Monday, 19 April 2010

What A Great Day!

Having learnt our lesson the hard way with the last piece - we had a performance but no photos, no trailer, no website - we've decided to 'get on the case' with this one! So we're at a critical point in the devising process but we have some great publicity photos and actually setting aside the time and energy to organise this gave us a great boost - and we had a great day's rehearsal on Sunday to boot!! It took us a while to think carefully about what we wanted from the photos; when we suddenly found ourselves in a meeting with the photographer we suddenly realised that the photos were an entirely different product to the piece we were making and needed an entirely different approach. It was a case of shifting our heads sideways and we both recalled Cindy Sherman's series of 'film stills' which we'd talked about way back at the beginning of this process. We looked up film stills of Marnie (still a major influence in this piece) and decided to try to reproduce the Sean Connery/Tippi Hedron pose which advertised the film. We both liked the idea that we would be quoting the film from quite a distance, but we brought no cynicism or irony to the task, rather we both worked hard to source appropriate costumes, find good locations and we committed ourselves completely to what it is we love about the film. The results are intriguing, dramatic and strangely dissociated from the present without being historical. It is as though the present and the historical are sitting side by side.

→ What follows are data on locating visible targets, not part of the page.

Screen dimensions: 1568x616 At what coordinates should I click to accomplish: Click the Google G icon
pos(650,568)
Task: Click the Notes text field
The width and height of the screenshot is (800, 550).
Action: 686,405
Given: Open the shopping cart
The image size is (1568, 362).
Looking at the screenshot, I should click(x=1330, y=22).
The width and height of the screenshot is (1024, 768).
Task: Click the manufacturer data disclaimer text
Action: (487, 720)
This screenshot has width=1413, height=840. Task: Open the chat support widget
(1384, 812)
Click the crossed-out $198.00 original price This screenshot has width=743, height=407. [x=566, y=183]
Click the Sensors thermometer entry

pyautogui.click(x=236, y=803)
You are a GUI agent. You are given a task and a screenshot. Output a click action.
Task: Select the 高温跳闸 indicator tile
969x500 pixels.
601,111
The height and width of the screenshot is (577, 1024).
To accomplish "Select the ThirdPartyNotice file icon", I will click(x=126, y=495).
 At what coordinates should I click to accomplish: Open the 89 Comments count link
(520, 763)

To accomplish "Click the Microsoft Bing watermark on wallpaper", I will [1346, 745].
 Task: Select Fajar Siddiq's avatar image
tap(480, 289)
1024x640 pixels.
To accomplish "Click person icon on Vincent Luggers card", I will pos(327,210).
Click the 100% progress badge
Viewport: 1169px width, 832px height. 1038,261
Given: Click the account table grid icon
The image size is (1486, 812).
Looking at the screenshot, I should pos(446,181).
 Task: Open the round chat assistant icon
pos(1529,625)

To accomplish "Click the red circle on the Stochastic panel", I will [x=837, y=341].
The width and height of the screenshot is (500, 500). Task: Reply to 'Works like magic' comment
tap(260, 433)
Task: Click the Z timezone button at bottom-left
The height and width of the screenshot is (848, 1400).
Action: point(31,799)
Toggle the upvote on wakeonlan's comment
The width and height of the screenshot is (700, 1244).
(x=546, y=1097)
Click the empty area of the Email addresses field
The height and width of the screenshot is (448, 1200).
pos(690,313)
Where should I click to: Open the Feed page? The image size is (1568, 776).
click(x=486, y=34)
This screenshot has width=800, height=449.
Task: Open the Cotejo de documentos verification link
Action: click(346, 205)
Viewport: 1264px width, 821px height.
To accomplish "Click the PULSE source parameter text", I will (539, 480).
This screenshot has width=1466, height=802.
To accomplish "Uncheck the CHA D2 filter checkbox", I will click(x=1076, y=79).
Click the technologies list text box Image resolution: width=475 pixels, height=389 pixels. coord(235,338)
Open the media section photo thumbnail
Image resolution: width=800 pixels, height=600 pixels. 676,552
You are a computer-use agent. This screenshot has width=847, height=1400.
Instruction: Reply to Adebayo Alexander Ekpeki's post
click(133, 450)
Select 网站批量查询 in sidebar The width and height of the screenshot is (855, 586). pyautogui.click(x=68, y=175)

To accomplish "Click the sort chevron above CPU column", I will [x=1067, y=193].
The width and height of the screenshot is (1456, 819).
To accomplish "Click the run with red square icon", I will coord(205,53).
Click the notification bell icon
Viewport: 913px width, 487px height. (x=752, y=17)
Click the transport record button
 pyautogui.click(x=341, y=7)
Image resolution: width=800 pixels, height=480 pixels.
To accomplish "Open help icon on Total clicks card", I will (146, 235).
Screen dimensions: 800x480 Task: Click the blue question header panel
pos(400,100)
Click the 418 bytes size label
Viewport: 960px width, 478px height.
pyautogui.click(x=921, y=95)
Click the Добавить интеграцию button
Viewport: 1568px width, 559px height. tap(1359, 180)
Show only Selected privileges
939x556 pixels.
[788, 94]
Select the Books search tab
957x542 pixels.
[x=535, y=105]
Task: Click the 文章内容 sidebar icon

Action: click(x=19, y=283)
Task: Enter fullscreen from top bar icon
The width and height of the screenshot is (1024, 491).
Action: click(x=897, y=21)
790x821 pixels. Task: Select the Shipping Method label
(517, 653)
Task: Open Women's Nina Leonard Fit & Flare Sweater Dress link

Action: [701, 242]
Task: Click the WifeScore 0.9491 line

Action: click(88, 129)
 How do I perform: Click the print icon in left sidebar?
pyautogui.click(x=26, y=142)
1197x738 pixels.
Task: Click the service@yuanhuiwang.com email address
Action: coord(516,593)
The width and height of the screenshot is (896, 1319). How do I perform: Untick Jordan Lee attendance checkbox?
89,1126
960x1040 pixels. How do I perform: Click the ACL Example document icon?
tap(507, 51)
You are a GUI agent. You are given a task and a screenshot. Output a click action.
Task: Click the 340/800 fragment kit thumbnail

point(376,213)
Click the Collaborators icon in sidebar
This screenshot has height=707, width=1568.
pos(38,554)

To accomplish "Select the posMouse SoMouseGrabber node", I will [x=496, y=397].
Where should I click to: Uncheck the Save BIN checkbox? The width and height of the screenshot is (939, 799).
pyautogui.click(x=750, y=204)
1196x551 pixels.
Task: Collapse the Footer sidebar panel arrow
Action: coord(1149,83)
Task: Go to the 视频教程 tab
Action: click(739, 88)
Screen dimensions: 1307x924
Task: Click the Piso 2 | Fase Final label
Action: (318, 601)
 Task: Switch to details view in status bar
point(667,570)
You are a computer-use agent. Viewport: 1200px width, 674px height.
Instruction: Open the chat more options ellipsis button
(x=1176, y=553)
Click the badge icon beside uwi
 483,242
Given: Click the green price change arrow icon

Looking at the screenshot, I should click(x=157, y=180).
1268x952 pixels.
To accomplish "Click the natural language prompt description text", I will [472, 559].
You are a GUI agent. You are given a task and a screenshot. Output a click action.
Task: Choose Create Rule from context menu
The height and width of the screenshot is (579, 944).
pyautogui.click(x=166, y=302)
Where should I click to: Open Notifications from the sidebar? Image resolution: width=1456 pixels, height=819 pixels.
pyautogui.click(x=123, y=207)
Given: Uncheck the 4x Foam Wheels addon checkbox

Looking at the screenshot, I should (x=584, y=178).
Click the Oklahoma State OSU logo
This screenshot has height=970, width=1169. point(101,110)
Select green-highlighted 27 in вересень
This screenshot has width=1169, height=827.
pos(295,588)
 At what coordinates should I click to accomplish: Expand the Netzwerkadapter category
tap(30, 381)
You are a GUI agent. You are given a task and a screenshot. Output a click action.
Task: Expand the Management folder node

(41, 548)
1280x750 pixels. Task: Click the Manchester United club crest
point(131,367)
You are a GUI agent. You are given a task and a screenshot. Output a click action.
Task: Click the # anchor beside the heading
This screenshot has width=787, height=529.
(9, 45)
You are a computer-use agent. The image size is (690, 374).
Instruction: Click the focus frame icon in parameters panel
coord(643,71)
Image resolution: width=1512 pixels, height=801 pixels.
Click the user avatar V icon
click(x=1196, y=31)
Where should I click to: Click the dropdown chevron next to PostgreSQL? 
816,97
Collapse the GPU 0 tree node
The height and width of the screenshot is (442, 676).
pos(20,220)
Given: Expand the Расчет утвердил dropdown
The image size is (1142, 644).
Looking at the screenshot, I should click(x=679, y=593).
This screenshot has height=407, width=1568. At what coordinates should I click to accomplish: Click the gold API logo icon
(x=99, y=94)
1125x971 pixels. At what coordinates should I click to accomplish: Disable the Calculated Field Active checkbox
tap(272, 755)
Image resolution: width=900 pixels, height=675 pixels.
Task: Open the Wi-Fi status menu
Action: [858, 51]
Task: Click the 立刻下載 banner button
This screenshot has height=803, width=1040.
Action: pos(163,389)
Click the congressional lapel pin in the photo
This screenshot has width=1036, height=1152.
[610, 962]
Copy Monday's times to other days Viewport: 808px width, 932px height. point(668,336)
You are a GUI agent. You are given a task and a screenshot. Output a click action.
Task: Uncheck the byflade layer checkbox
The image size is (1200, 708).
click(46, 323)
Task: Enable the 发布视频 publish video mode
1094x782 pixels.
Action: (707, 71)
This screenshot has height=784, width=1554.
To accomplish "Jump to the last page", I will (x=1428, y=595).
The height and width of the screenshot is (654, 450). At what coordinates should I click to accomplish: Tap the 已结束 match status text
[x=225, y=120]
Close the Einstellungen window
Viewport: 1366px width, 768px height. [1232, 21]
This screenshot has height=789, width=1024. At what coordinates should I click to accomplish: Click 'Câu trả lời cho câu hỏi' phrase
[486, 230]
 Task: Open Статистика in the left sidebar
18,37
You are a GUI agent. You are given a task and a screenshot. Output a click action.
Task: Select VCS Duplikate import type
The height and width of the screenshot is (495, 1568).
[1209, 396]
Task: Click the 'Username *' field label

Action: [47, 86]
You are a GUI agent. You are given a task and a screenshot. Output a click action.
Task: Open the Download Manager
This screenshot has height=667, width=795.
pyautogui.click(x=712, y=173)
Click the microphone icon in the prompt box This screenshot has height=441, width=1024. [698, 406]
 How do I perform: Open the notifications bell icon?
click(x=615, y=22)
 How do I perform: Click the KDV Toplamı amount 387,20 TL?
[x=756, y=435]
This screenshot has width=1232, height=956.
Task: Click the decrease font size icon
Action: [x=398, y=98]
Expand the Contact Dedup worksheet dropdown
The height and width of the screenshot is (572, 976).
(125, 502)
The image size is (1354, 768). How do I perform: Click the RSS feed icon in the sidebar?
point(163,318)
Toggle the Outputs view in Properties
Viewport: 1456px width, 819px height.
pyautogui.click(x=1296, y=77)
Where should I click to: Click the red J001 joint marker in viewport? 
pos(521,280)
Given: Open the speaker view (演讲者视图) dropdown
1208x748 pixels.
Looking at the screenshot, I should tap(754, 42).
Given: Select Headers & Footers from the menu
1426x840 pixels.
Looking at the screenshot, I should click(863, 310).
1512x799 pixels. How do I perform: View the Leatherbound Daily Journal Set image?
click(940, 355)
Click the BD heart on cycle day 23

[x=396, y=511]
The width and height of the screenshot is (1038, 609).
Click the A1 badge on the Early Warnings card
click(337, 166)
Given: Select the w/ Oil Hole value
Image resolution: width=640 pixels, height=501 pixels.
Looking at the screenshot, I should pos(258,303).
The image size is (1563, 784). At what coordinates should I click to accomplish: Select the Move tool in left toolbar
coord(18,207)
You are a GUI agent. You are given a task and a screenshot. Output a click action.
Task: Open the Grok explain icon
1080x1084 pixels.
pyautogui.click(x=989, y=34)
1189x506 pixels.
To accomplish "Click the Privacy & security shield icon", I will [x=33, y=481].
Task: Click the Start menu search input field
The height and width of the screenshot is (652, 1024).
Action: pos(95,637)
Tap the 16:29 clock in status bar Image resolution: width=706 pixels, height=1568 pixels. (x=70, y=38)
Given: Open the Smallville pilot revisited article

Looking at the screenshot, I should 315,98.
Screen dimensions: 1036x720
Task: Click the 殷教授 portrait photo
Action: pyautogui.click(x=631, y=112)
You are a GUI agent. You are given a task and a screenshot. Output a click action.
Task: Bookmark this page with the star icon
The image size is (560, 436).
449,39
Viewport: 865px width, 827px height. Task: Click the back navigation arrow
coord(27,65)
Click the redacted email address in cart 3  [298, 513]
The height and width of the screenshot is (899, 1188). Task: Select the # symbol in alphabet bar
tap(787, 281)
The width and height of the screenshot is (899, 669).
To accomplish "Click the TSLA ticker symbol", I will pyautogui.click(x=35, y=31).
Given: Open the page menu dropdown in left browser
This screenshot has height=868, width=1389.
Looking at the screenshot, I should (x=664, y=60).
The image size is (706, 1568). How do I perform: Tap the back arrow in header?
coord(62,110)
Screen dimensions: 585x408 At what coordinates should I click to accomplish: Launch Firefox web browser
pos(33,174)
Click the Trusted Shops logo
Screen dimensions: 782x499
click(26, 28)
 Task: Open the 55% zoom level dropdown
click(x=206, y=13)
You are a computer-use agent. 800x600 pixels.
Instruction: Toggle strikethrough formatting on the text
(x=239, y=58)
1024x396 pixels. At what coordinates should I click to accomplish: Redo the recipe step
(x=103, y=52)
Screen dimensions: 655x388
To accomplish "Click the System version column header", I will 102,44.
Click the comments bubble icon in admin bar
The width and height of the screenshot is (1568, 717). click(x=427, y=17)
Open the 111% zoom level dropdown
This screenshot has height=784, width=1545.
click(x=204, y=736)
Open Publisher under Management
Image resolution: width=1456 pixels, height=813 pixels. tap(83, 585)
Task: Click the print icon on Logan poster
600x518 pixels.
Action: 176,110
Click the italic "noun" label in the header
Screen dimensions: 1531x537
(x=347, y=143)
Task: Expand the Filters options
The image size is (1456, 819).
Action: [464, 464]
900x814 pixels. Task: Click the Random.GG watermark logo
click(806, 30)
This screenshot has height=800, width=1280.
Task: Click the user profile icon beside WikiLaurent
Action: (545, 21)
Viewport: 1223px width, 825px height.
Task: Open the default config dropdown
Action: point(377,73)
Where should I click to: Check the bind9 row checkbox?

The other idea we played with was that of the 'spirit photo'. I've always been terrified of those photos that look like bad snaps until you realise that lurking in the background is a face watching the entirely unaware 'live' subjects. We talked a great deal in our process about the omnipresence of our mothers (who are both very much alive) in everything we do, and about the fact that our relationship to our mothers has arrested during an adolescent stage of our development. We decided, therefore, to try to create a photograph which had as its essence a 1970s adolesence; we wanted the quality of a 'snap' rather than a studied photograph, and then we wanted to superimpose the face of an older woman into the background of the picture, watching us. The process of getting these shots was really good fun; we approximated 70s clothes and found a wall sporting a 1970s mural - which incidentally matched my jumper - but it was also very strange to revisit a part of your life by posing for pictures in the way that you had then. At one point the photographer got caught up in the spirit of the moment and became our 'dad' urging us to 'smile a bit more'.
It was fascinating to look at the two sets of photographs (Marnie and 70s) straight after the shoot; there were two sets of bodies in play, quite differentiated, living in different worlds, having different experiences. This is what we're interested in capturing in this piece, the idea that the body transforms constantly as it experiences the world in different ways and according to different desires.
And there were no planes in the sky!